We welcome your contributions and feedback (tweet or email) about any of these new features or future improvements you’d like to see.

Parent-child joins and tensors for content recommendation

Aaron Nagao

Aaron Nagao

Senior Software Engineer, Verizon Media


A real-world application of parent-child joins and tensor functions to model topic popularity for content recommendation.

Every time a user visits Yahoo.com, we build the best news stream for that user from tens of thousands of candidate articles on a variety of topics such as sports, finance, and entertainment.

To rank these articles, a key feature is the topic’s click-through rate (CTR), a real-time popularity metric aggregated over all articles of that topic.

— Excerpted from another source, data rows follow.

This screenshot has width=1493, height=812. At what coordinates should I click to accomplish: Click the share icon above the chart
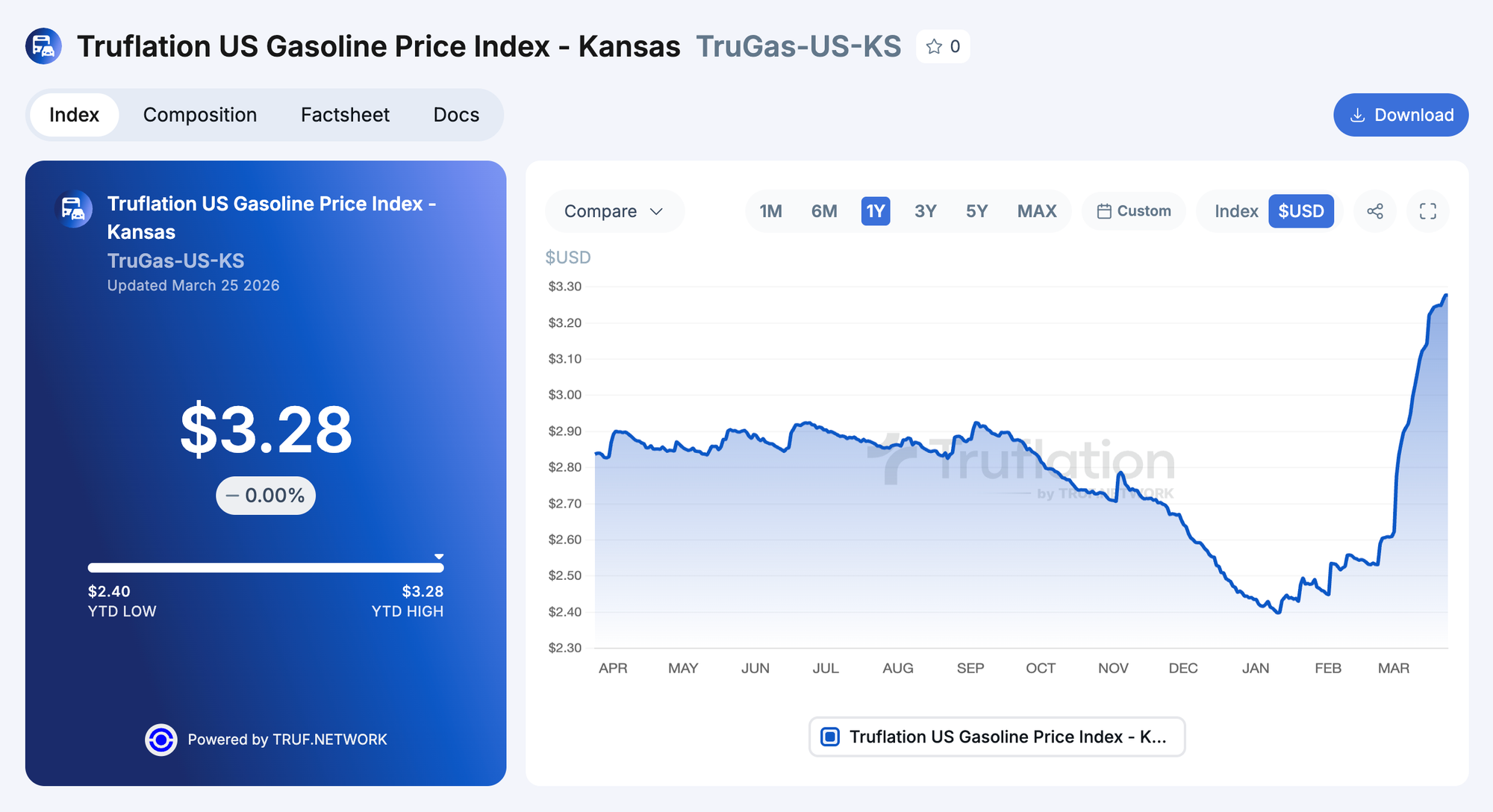coord(1375,211)
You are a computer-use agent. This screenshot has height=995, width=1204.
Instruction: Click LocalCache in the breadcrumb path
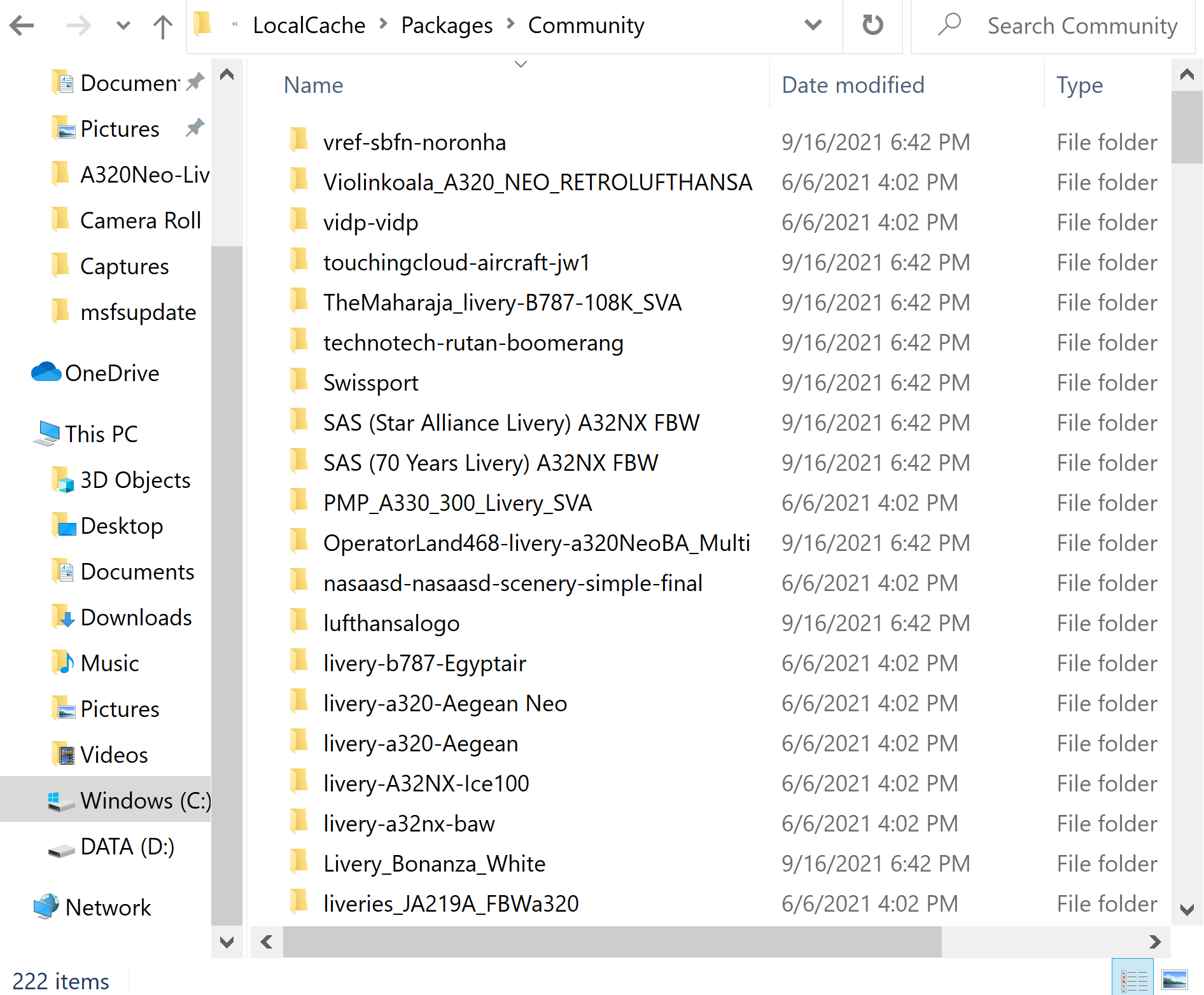click(x=309, y=25)
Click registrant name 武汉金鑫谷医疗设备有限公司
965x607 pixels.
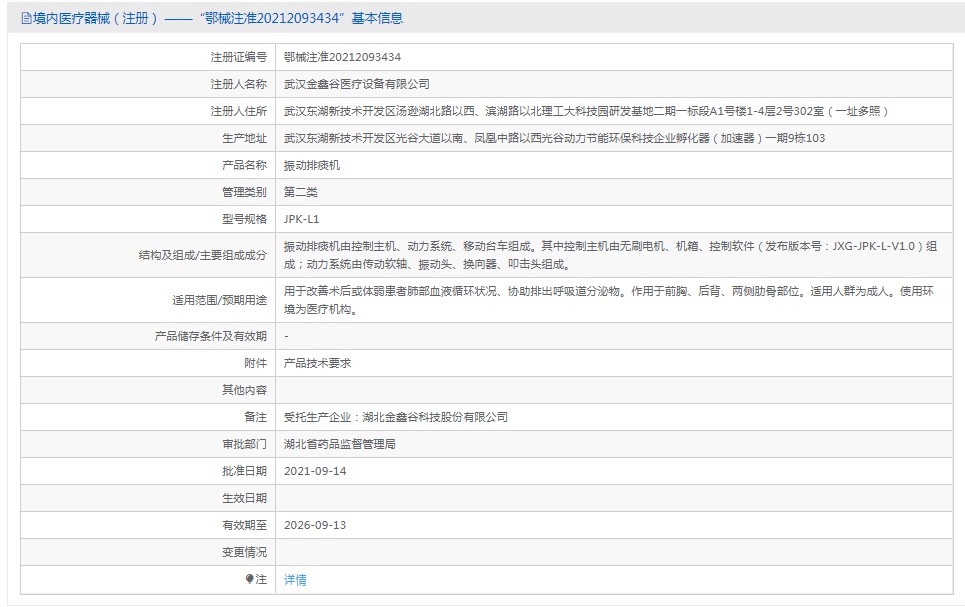tap(356, 84)
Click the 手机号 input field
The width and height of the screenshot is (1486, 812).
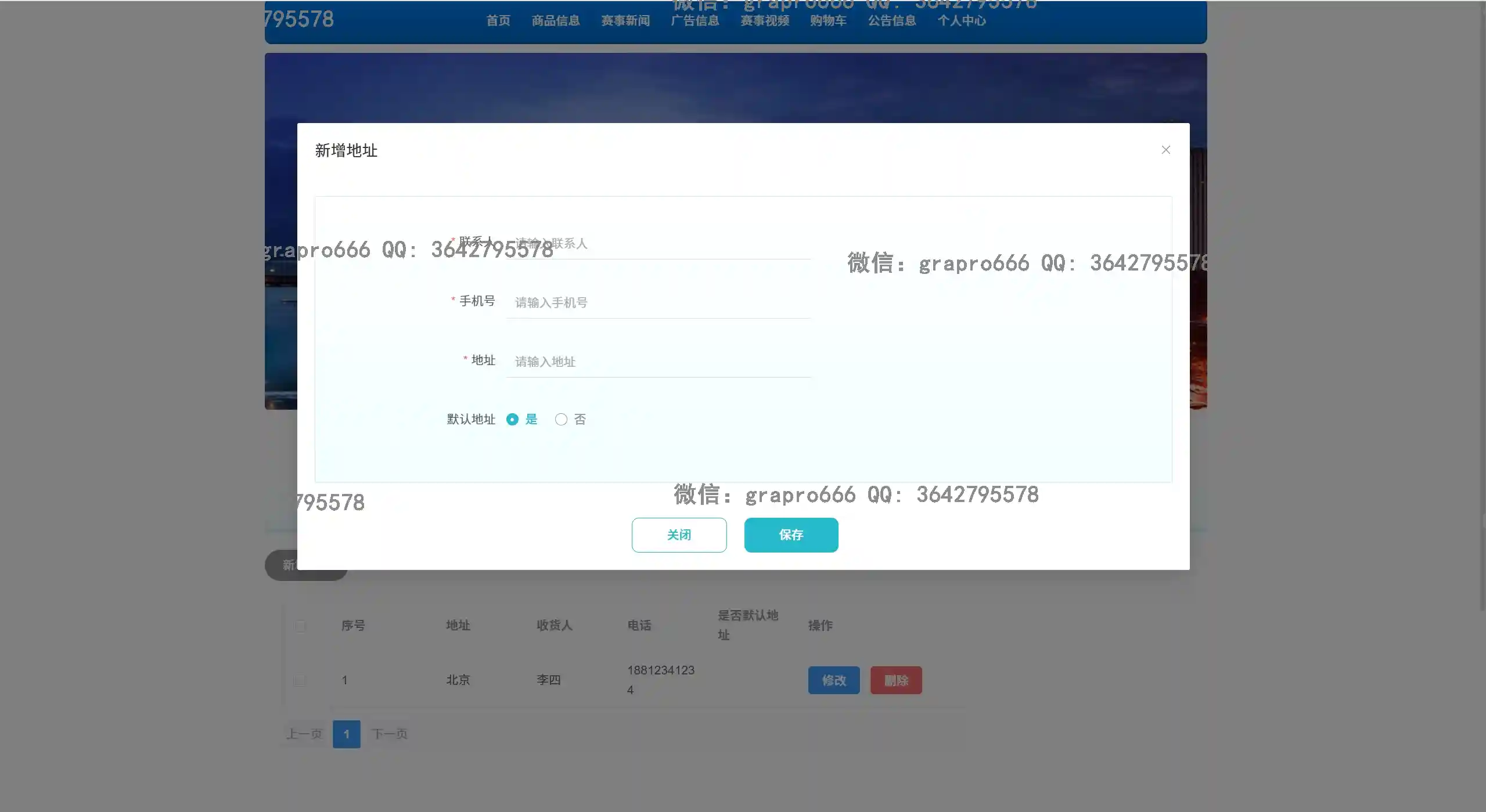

There are two reasons why topic CTR is an important feature for machine-learned ranking:

  1. It helps the cold-start problem by allowing the model to use the popularity of other articles of that topic as a prior for new articles.
  2. It reduces a high-dimensional categorical feature like a topic to a single numerical feature (its mean CTR)—this mean encoding is needed for a model to incorporate topics.

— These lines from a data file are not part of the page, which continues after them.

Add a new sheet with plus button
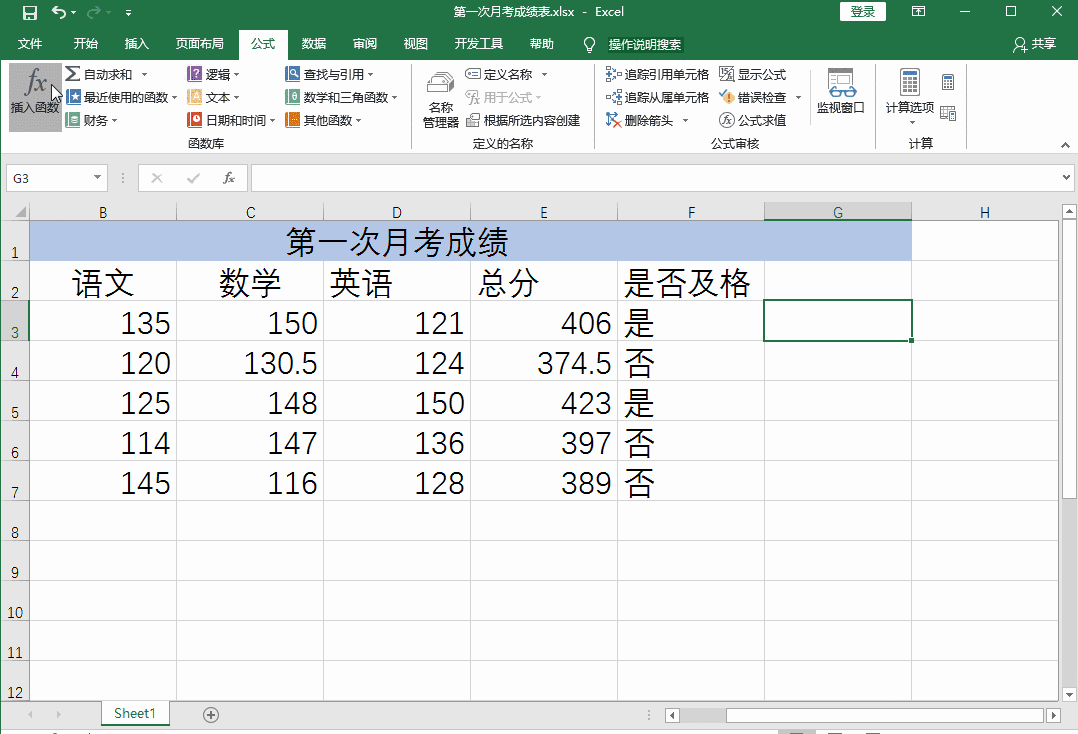 (x=210, y=714)
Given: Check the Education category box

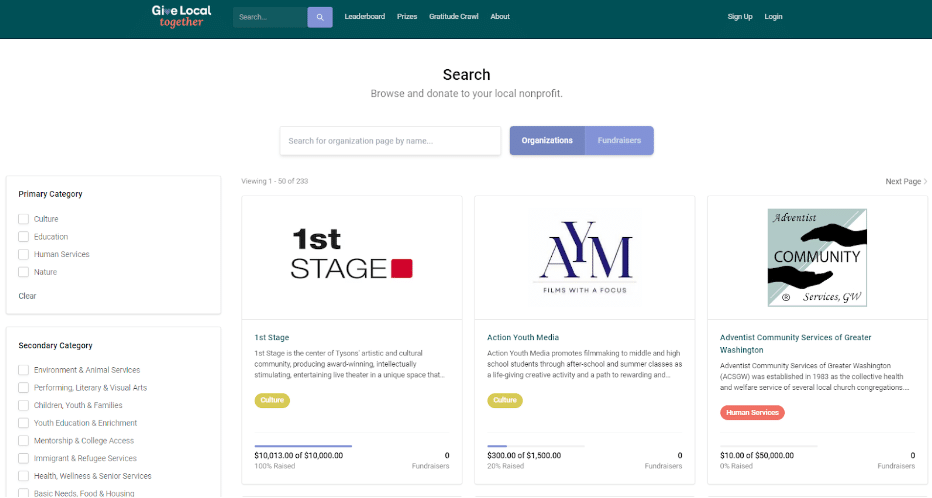Looking at the screenshot, I should point(24,237).
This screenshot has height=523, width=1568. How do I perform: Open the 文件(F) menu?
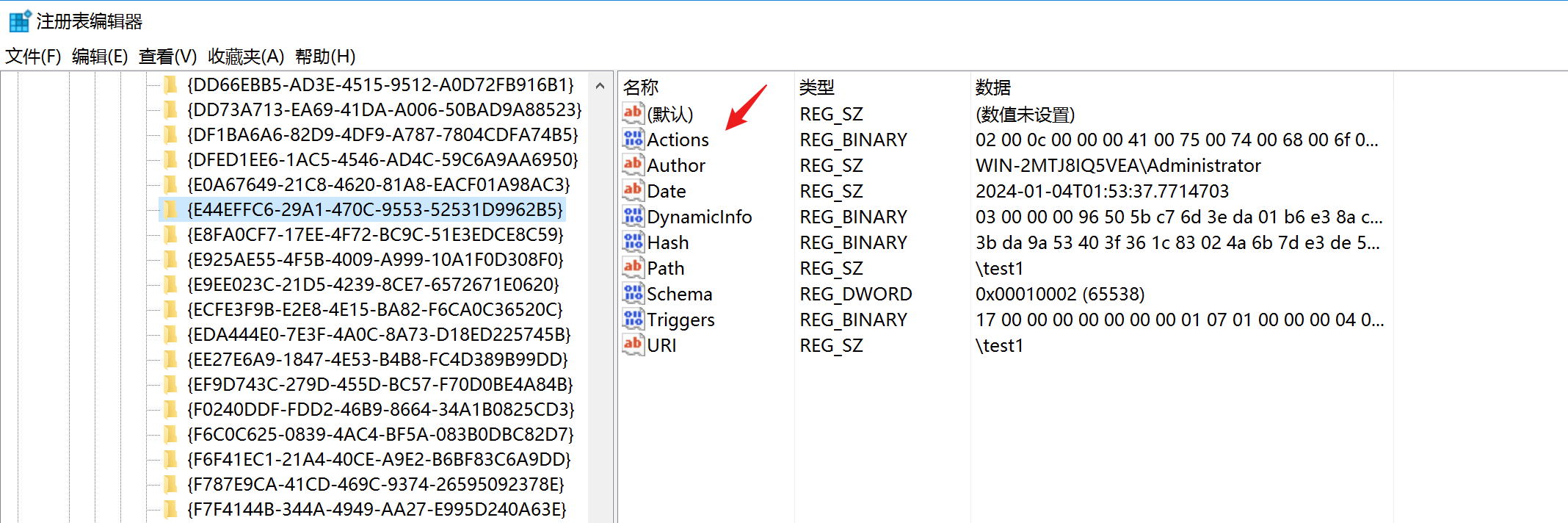point(33,57)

In this blog post, we describe how we model topic CTRs using two modern features of Vespa: parent-child joins and tensor functions. Vespa, the open source big data serving engine created by Yahoo, powers all of our content recommendations in real-time for millions of users at scale.

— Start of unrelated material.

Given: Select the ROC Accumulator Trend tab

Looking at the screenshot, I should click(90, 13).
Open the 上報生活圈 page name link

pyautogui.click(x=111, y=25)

To model ranking features in Vespa, most features like an article’s length or age are simple properties of the document which are stored within the Vespa document. In contrast, a topic CTR is shared by all documents of that topic.

A simple approach would be to feed the topic CTR to every document about that topic. But this denormalized approach both duplicates data and complicates CTR updates—the updater must first query for all documents of that topic in order to feed the updated CTR to all of them.

The standard solution for this from relational databases is joins through foreign keys, and such joins are supported in Vespa as parent-child relationships.

We model our relationships by storing all topic CTRs in a single “global” document, and each of our articles has a foreign key that points to that global document, as shown in the Figure. This way, when updating CTRs we only need to update the global document and not each individual article, avoiding data duplication.

Global document

When ranking articles, Vespa uses the foreign key to do a real-time join between each article and the global document to retrieve the topic CTRs. Vespa co-locates the global document on the article content node to reduce the latency of this real-time join, also represented in the Figure.

Vespa seamlessly allows us to write updated CTRs to the global document in real-time while concurrently reading the CTRs for use in article ranking.

The schema definition uses reference for this parent-child relationship:

document globalscores {
    field topic_ctrs type tensor<float>(topic{}) {
        indexing: attribute
        attribute: fast-search
    }
}

document article {
    field doc_topics type tensor<float>(topic{}) {
        indexing: attribute | summary
    }

    field ptr type reference<globalscores> {
        indexing: attribute
    }
}

Now that our data is modeled in Vespa, we want to use the CTRs as features in our ranking model.

One challenge is that some articles have 1 topic (so just 1 topic CTR) while some articles have 5 topics (with 5 CTRs). Since machine learning generally requires each article to have the same number of features, we take the average topic CTR and the maximum topic CTR, aggregating a differing number of CTRs into a fixed number of summary statistics.

We compute the average and maximum using Vespa’s Tensor API. A tensor is a vector with labeled dimensions, and Vespa provides API functions like sum, argmax, and * (elementwise multiplication) that operate on input tensors to compute features.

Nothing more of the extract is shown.